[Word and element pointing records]
··········

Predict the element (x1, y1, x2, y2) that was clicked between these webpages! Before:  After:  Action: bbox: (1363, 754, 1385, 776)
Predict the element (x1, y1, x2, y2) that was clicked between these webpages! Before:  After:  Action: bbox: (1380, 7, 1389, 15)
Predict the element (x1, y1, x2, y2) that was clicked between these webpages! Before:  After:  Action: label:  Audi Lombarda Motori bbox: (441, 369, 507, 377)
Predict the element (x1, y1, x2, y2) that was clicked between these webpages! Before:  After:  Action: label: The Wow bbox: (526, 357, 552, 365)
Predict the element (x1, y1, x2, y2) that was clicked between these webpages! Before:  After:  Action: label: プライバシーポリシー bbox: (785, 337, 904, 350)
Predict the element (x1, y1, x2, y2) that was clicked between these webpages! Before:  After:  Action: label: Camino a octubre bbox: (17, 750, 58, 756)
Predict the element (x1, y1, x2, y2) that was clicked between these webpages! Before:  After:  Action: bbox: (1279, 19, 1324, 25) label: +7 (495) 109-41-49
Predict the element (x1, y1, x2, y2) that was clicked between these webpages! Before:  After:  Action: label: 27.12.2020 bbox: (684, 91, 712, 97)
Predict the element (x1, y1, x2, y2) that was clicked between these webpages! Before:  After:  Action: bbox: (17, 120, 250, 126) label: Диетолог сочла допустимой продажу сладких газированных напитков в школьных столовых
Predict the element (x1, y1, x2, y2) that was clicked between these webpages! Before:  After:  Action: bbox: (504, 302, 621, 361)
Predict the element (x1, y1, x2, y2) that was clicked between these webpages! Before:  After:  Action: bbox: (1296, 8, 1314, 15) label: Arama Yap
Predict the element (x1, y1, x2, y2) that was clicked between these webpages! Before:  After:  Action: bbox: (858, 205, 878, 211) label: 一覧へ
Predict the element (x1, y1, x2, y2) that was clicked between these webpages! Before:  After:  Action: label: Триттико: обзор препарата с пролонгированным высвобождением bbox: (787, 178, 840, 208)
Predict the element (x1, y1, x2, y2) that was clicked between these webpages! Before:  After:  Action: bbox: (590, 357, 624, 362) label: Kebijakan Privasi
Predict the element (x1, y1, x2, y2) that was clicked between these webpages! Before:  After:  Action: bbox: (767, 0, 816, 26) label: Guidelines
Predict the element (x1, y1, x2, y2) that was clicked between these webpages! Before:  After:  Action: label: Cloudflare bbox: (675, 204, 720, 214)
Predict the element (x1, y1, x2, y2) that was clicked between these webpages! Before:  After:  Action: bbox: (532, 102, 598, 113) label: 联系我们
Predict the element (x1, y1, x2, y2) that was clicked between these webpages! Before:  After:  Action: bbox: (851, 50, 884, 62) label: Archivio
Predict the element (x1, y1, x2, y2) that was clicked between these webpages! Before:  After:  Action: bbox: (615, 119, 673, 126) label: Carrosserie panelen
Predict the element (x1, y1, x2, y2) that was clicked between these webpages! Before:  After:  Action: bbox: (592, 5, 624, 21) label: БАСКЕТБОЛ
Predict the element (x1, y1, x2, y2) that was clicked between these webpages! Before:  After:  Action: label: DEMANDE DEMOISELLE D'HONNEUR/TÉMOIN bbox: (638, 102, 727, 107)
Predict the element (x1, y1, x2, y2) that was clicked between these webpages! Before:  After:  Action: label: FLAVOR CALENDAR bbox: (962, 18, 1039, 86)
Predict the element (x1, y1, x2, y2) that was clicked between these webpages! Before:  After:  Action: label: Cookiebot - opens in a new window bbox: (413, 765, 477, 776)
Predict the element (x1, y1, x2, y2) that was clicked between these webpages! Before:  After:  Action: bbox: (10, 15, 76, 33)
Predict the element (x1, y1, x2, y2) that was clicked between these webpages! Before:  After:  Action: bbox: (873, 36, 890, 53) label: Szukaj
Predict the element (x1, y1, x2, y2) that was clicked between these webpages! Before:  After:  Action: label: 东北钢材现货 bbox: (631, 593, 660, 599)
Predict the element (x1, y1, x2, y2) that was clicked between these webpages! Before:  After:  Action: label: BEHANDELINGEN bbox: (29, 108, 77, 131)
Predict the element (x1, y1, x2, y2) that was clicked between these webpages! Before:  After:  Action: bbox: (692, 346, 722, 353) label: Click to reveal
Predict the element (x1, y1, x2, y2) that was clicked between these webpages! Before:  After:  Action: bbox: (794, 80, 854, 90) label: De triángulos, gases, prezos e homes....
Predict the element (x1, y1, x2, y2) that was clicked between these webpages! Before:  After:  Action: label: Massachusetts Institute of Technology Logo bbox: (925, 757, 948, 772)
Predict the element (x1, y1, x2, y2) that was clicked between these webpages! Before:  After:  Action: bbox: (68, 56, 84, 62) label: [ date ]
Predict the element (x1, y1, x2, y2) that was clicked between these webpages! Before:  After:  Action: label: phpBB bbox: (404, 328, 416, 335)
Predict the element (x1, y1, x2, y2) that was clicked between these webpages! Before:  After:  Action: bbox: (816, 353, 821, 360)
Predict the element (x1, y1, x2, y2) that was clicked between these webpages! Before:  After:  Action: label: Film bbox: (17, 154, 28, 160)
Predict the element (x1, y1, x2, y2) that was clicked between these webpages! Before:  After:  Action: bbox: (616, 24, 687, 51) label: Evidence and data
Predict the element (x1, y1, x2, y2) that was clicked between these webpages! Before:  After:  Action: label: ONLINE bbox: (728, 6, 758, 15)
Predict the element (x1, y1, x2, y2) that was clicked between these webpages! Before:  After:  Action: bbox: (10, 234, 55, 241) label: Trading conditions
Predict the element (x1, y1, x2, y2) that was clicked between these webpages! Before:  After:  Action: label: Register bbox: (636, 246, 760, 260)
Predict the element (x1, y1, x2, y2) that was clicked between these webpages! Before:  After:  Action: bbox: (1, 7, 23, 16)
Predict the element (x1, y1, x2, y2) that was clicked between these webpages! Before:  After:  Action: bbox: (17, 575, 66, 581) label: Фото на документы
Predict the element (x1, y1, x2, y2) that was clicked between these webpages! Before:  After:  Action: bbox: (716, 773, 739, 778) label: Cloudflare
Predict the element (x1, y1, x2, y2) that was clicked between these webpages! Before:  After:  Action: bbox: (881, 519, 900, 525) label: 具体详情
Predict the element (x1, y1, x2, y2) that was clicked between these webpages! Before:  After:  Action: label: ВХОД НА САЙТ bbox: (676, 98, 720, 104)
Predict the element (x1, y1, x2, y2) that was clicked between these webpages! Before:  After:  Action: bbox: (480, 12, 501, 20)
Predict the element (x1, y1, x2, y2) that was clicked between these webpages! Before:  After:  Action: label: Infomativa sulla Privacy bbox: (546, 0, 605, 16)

··········

Goal >> Copy out every line of the records above verbatim, with no changes.

Exercise solution >>
Predict the element (x1, y1, x2, y2) that was clicked between these webpages! Before:  After:  Action: bbox: (1363, 754, 1385, 776)
Predict the element (x1, y1, x2, y2) that was clicked between these webpages! Before:  After:  Action: bbox: (1380, 7, 1389, 15)
Predict the element (x1, y1, x2, y2) that was clicked between these webpages! Before:  After:  Action: label:  Audi Lombarda Motori bbox: (441, 369, 507, 377)
Predict the element (x1, y1, x2, y2) that was clicked between these webpages! Before:  After:  Action: label: The Wow bbox: (526, 357, 552, 365)
Predict the element (x1, y1, x2, y2) that was clicked between these webpages! Before:  After:  Action: label: プライバシーポリシー bbox: (785, 337, 904, 350)
Predict the element (x1, y1, x2, y2) that was clicked between these webpages! Before:  After:  Action: label: Camino a octubre bbox: (17, 750, 58, 756)
Predict the element (x1, y1, x2, y2) that was clicked between these webpages! Before:  After:  Action: bbox: (1279, 19, 1324, 25) label: +7 (495) 109-41-49
Predict the element (x1, y1, x2, y2) that was clicked between these webpages! Before:  After:  Action: label: 27.12.2020 bbox: (684, 91, 712, 97)
Predict the element (x1, y1, x2, y2) that was clicked between these webpages! Before:  After:  Action: bbox: (17, 120, 250, 126) label: Диетолог сочла допустимой продажу сладких газированных напитков в школьных столовых
Predict the element (x1, y1, x2, y2) that was clicked between these webpages! Before:  After:  Action: bbox: (504, 302, 621, 361)
Predict the element (x1, y1, x2, y2) that was clicked between these webpages! Before:  After:  Action: bbox: (1296, 8, 1314, 15) label: Arama Yap
Predict the element (x1, y1, x2, y2) that was clicked between these webpages! Before:  After:  Action: bbox: (858, 205, 878, 211) label: 一覧へ
Predict the element (x1, y1, x2, y2) that was clicked between these webpages! Before:  After:  Action: label: Триттико: обзор препарата с пролонгированным высвобождением bbox: (787, 178, 840, 208)
Predict the element (x1, y1, x2, y2) that was clicked between these webpages! Before:  After:  Action: bbox: (590, 357, 624, 362) label: Kebijakan Privasi
Predict the element (x1, y1, x2, y2) that was clicked between these webpages! Before:  After:  Action: bbox: (767, 0, 816, 26) label: Guidelines
Predict the element (x1, y1, x2, y2) that was clicked between these webpages! Before:  After:  Action: label: Cloudflare bbox: (675, 204, 720, 214)
Predict the element (x1, y1, x2, y2) that was clicked between these webpages! Before:  After:  Action: bbox: (532, 102, 598, 113) label: 联系我们
Predict the element (x1, y1, x2, y2) that was clicked between these webpages! Before:  After:  Action: bbox: (851, 50, 884, 62) label: Archivio
Predict the element (x1, y1, x2, y2) that was clicked between these webpages! Before:  After:  Action: bbox: (615, 119, 673, 126) label: Carrosserie panelen
Predict the element (x1, y1, x2, y2) that was clicked between these webpages! Before:  After:  Action: bbox: (592, 5, 624, 21) label: БАСКЕТБОЛ
Predict the element (x1, y1, x2, y2) that was clicked between these webpages! Before:  After:  Action: label: DEMANDE DEMOISELLE D'HONNEUR/TÉMOIN bbox: (638, 102, 727, 107)
Predict the element (x1, y1, x2, y2) that was clicked between these webpages! Before:  After:  Action: label: FLAVOR CALENDAR bbox: (962, 18, 1039, 86)
Predict the element (x1, y1, x2, y2) that was clicked between these webpages! Before:  After:  Action: label: Cookiebot - opens in a new window bbox: (413, 765, 477, 776)
Predict the element (x1, y1, x2, y2) that was clicked between these webpages! Before:  After:  Action: bbox: (10, 15, 76, 33)
Predict the element (x1, y1, x2, y2) that was clicked between these webpages! Before:  After:  Action: bbox: (873, 36, 890, 53) label: Szukaj
Predict the element (x1, y1, x2, y2) that was clicked between these webpages! Before:  After:  Action: label: 东北钢材现货 bbox: (631, 593, 660, 599)
Predict the element (x1, y1, x2, y2) that was clicked between these webpages! Before:  After:  Action: label: BEHANDELINGEN bbox: (29, 108, 77, 131)
Predict the element (x1, y1, x2, y2) that was clicked between these webpages! Before:  After:  Action: bbox: (692, 346, 722, 353) label: Click to reveal
Predict the element (x1, y1, x2, y2) that was clicked between these webpages! Before:  After:  Action: bbox: (794, 80, 854, 90) label: De triángulos, gases, prezos e homes....
Predict the element (x1, y1, x2, y2) that was clicked between these webpages! Before:  After:  Action: label: Massachusetts Institute of Technology Logo bbox: (925, 757, 948, 772)
Predict the element (x1, y1, x2, y2) that was clicked between these webpages! Before:  After:  Action: bbox: (68, 56, 84, 62) label: [ date ]
Predict the element (x1, y1, x2, y2) that was clicked between these webpages! Before:  After:  Action: label: phpBB bbox: (404, 328, 416, 335)
Predict the element (x1, y1, x2, y2) that was clicked between these webpages! Before:  After:  Action: bbox: (816, 353, 821, 360)
Predict the element (x1, y1, x2, y2) that was clicked between these webpages! Before:  After:  Action: label: Film bbox: (17, 154, 28, 160)
Predict the element (x1, y1, x2, y2) that was clicked between these webpages! Before:  After:  Action: bbox: (616, 24, 687, 51) label: Evidence and data
Predict the element (x1, y1, x2, y2) that was clicked between these webpages! Before:  After:  Action: label: ONLINE bbox: (728, 6, 758, 15)
Predict the element (x1, y1, x2, y2) that was clicked between these webpages! Before:  After:  Action: bbox: (10, 234, 55, 241) label: Trading conditions
Predict the element (x1, y1, x2, y2) that was clicked between these webpages! Before:  After:  Action: label: Register bbox: (636, 246, 760, 260)
Predict the element (x1, y1, x2, y2) that was clicked between these webpages! Before:  After:  Action: bbox: (1, 7, 23, 16)
Predict the element (x1, y1, x2, y2) that was clicked between these webpages! Before:  After:  Action: bbox: (17, 575, 66, 581) label: Фото на документы
Predict the element (x1, y1, x2, y2) that was clicked between these webpages! Before:  After:  Action: bbox: (716, 773, 739, 778) label: Cloudflare
Predict the element (x1, y1, x2, y2) that was clicked between these webpages! Before:  After:  Action: bbox: (881, 519, 900, 525) label: 具体详情
Predict the element (x1, y1, x2, y2) that was clicked between these webpages! Before:  After:  Action: label: ВХОД НА САЙТ bbox: (676, 98, 720, 104)
Predict the element (x1, y1, x2, y2) that was clicked between these webpages! Before:  After:  Action: bbox: (480, 12, 501, 20)
Predict the element (x1, y1, x2, y2) that was clicked between these webpages! Before:  After:  Action: label: Infomativa sulla Privacy bbox: (546, 0, 605, 16)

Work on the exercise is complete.